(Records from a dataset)
· · · · · · ·
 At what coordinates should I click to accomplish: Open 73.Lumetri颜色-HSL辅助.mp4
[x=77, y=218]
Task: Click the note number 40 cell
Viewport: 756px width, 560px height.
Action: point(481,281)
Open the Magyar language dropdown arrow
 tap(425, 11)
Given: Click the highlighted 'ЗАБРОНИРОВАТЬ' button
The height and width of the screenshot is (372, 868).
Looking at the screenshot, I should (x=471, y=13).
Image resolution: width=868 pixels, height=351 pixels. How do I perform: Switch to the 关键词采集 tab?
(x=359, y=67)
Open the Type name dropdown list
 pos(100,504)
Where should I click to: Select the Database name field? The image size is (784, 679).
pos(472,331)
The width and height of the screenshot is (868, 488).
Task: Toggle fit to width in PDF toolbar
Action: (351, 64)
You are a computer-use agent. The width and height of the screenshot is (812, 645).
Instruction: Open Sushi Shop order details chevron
· · · · · · ·
» Requirement: What is needed is an exact repetition of all the entries above.

» Result of the exercise:
 At what coordinates should I click to accomplish: Open 73.Lumetri颜色-HSL辅助.mp4
[x=77, y=218]
Task: Click the note number 40 cell
Viewport: 756px width, 560px height.
Action: point(481,281)
Open the Magyar language dropdown arrow
 tap(425, 11)
Given: Click the highlighted 'ЗАБРОНИРОВАТЬ' button
The height and width of the screenshot is (372, 868).
Looking at the screenshot, I should (x=471, y=13).
Image resolution: width=868 pixels, height=351 pixels. How do I perform: Switch to the 关键词采集 tab?
(x=359, y=67)
Open the Type name dropdown list
 pos(100,504)
Where should I click to: Select the Database name field? The image size is (784, 679).
pos(472,331)
The width and height of the screenshot is (868, 488).
Task: Toggle fit to width in PDF toolbar
Action: (351, 64)
You are a computer-use agent. The width and height of the screenshot is (812, 645).
Instruction: Open Sushi Shop order details chevron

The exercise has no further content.